Le dimanche 10 mars 2024 à Perpignan, des centaines de croyants ont défilé en procession, invoquant saint Gaudérique pour obtenir de la pluie, selon une tradition millénaire oubliée depuis deux siècles. Le mois suivant, les premières pluies significatives depuis plus de deux ans arrosaient enfin les Pyrénées-Orientales assoiffées, et nombre de processionnaires ont vraisemblablement pensé avoir contribué à ces précipitations. Avec les récentes technologies utilisées pour faire pleuvoir, c’est un peu la même chose, pointe malicieusement Cindy Morris, spécialiste des microbes de l’atmosphère à l’Inrae : ce n’est pas simple de distinguer les coïncidences des relations de cause à effet.
Pourtant, les efforts et la recherche investis par nos sociétés technophiles dans la modification de la météo sont considérables. L’ensemencement des nuages, la principale technique utilisée pour faire pleuvoir, se pratique partout. Plus de 50 pays y ont recours régulièrement, notamment la Chine (qui gère le programme le plus ambitieux du monde, dans lequel elle a injecté au fil des ans plus d’un milliard de dollars), mais aussi les États-Unis, la Russie, l’Inde, l’Afrique du Sud, l’Arabie saoudite, les Émirats arabes unis… Et le réchauffement climatique va sans aucun doute accentuer la tendance.
Même en France, l’ensemencement des nuages se pratique sur une base régulière depuis des décennies, bien qu’il s’agisse dans ce cas non pas de faire pleuvoir mais d’atténuer les dégâts de la grêle. Il est piloté par une association, l’Anelfa, qui intervient régulièrement dans une vingtaine de départements.
La technique de l’ensemencement des nuages est du reste loin d’être une nouveauté : elle a été découverte en laboratoire il y a plus de soixante ans par le chimiste américain Vince Schaefer et a été pratiquée pour la première fois d’un avion en novembre 1946 ! « Le principe est irréfutable et bien connu, et sur le papier ou en laboratoire, ça marche », confirme Andrea Flossmann, professeure à l’université Clermont-Auvergne et principale autrice en 2019 d’un rapport produit par l’Organisation météorologique mondiale (OMM) destiné à évaluer cette technologie.

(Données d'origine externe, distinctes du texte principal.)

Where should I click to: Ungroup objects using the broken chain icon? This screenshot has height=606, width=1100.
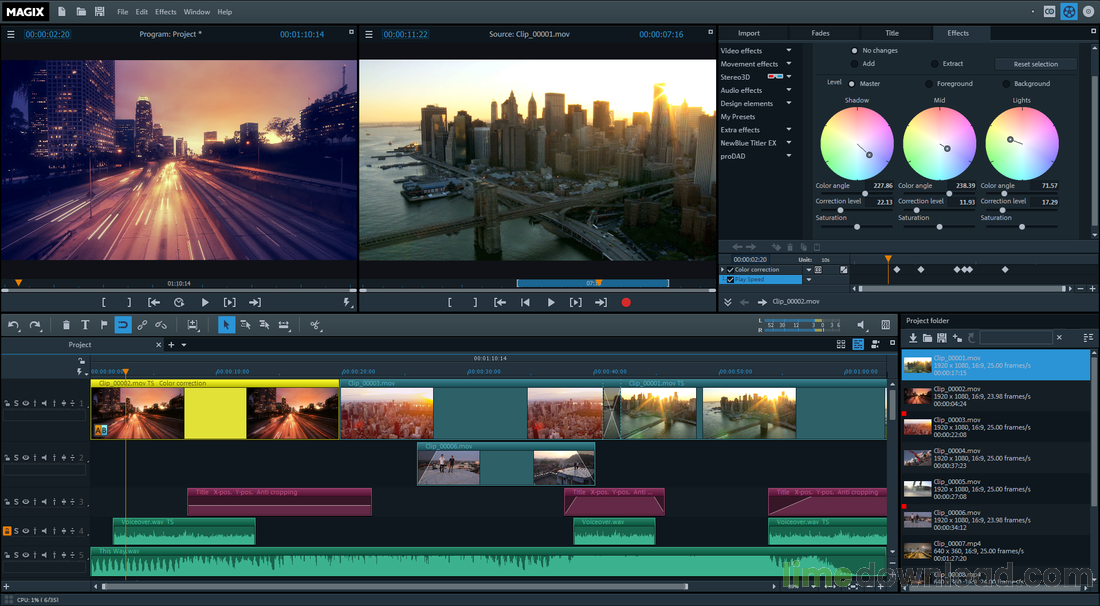pos(160,324)
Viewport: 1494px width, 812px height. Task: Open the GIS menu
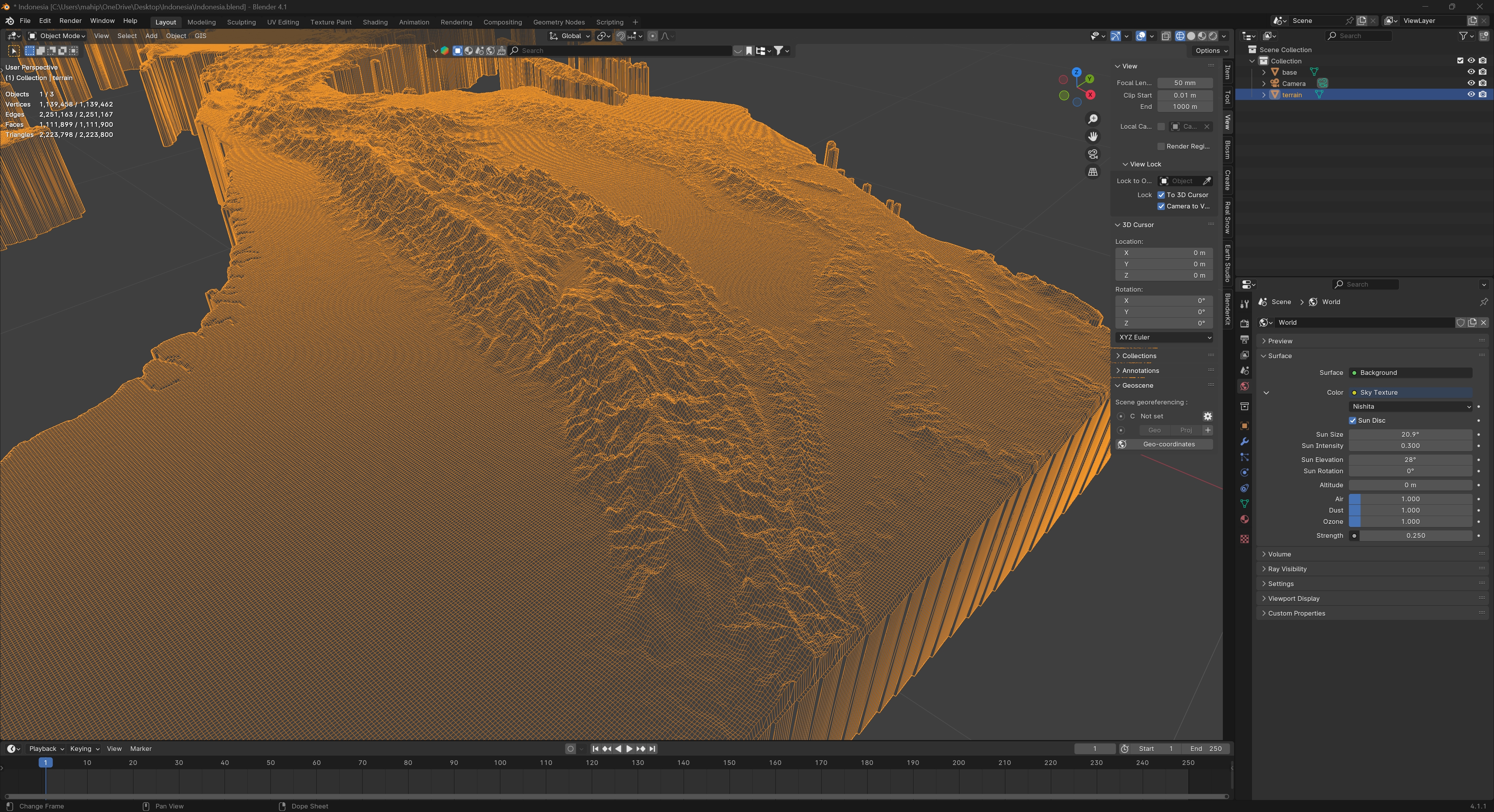(x=200, y=36)
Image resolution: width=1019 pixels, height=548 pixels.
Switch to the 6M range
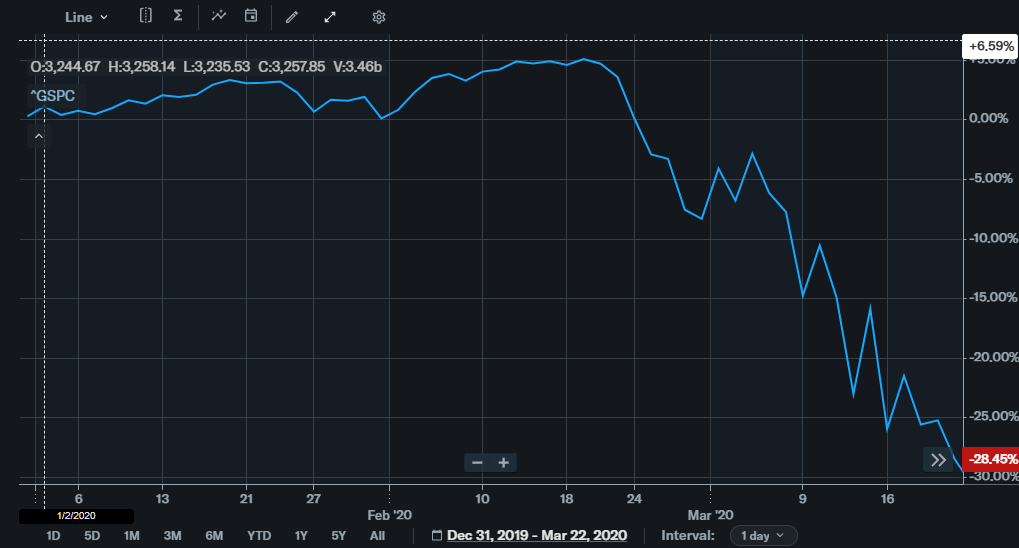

Ledit principe consiste à fournir à l’eau des nuages des particules pour favoriser la formation soit de gouttes de pluie, soit de cristaux de glace. Pour faire des gouttes, « on utilise un sel, généralement le même que celui que l’on mange, du chlorure de sodium, indique Andrea Flossmann. Il attire fortement l’eau et donc chaque grain va agréger un grand nombre de gouttes ». Et ce, jusqu’à ce qu’elles atteignent une taille suffisante pour tomber.
Pour faire des cristaux de glace, en revanche, on utilise une propriété de l’eau peu connue du grand public, à savoir qu’elle peut être bien plus froide que 0 °C… sans geler pour autant ! Elle est alors dite en surfusion, un phénomène qui se produit notamment lorsqu’elle est particulièrement pure, comme c’est le cas dans les nuages.

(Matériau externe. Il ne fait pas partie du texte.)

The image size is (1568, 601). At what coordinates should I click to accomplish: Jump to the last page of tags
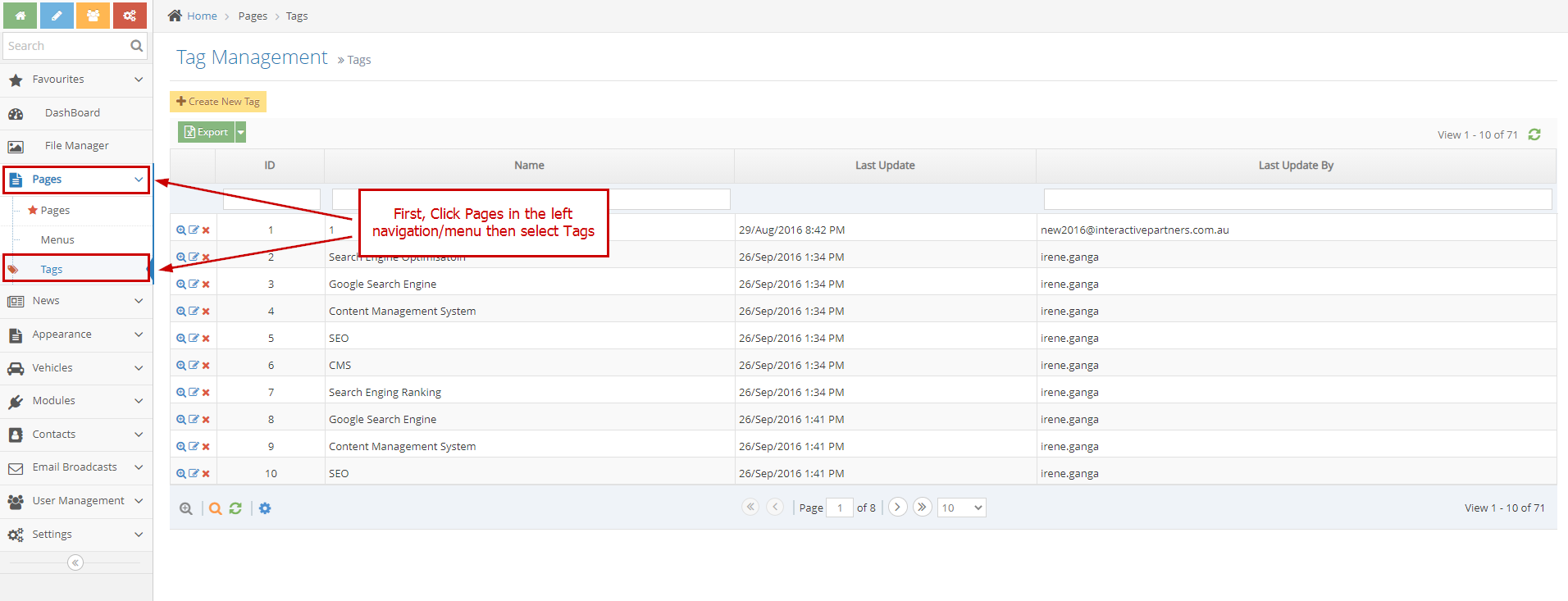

Lorsque l’eau est dans cet état instable, l’ajout de particules ad hoc (le matériau le plus communément utilisé est l’iodure d’argent) provoque la formation brusque de cristaux de glace qui grossissent très rapidement, éventuellement jusqu’à tomber, sous forme de neige, plus rarement de grêle voire de pluie si les cristaux fondent pendant leur descente.

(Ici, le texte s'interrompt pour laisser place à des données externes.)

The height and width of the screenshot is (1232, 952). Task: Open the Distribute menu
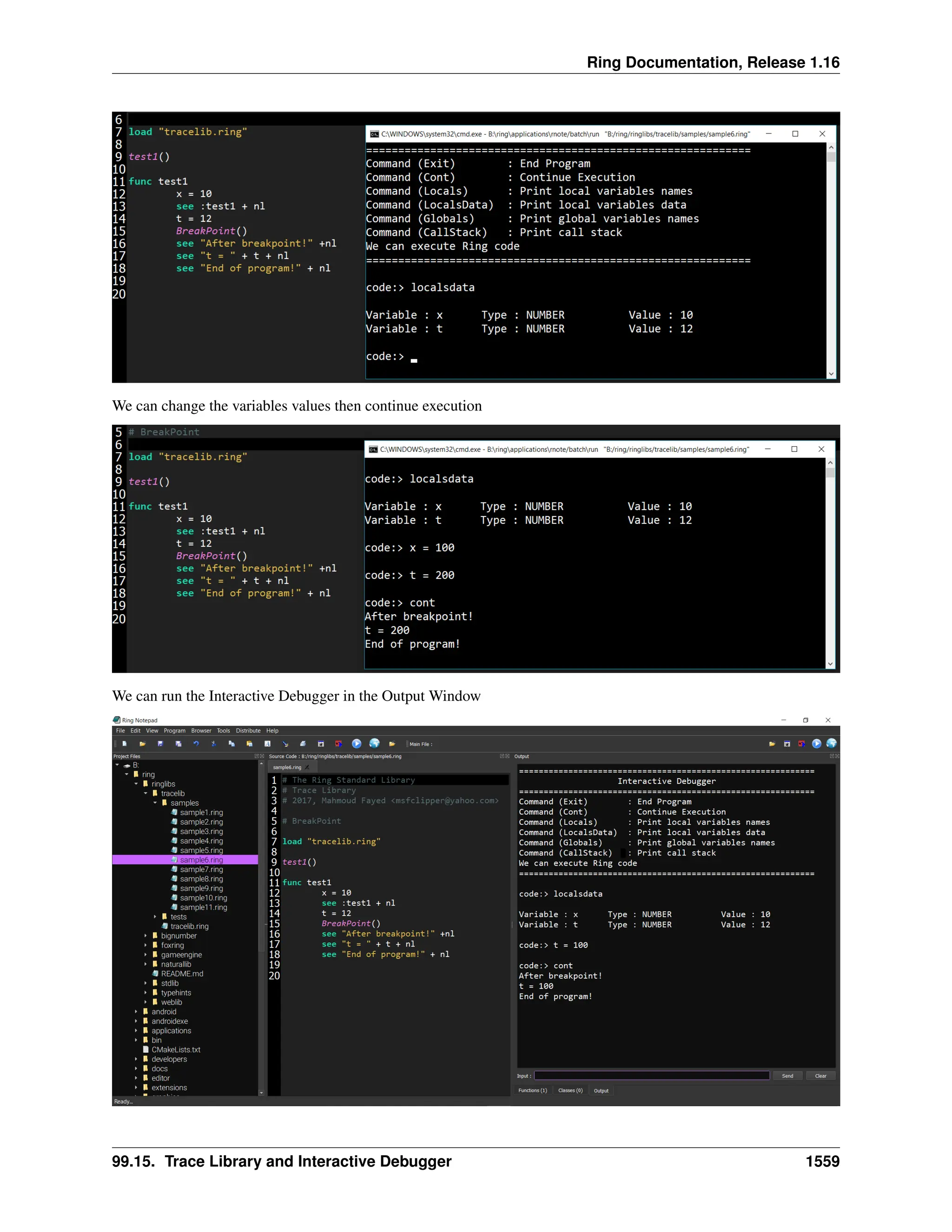click(x=248, y=730)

À noter que ces deux techniques supposent l’existence de nuages, autrement dit de petites gouttelettes d’eau liquide flottant dans l’air. Sans nuages, pas de pluie, même avec la meilleure technologie – ce qui questionne d’emblée l’engouement pour l’ensemencement dans les pays désertiques. Et ce qui disculpe la technique de l’accusation d’être responsable des pluies orageuses qui se sont abattues sur Dubaï en avril dernier. Les spécialistes sont unanimes sur le fait de considérer que ces dernières s’expliquent par une humidité exceptionnelle de l’atmosphère, et non une intervention humaine. Il faut en réalité, pour que l’ensemencement fonctionne, des nuages « où règnent déjà des conditions proches de la pluie ou de la neige, et qui n’ont besoin, en quelque sorte, que d’un coup de pouce pour produire des précipitations », explique Andrea Flossmann.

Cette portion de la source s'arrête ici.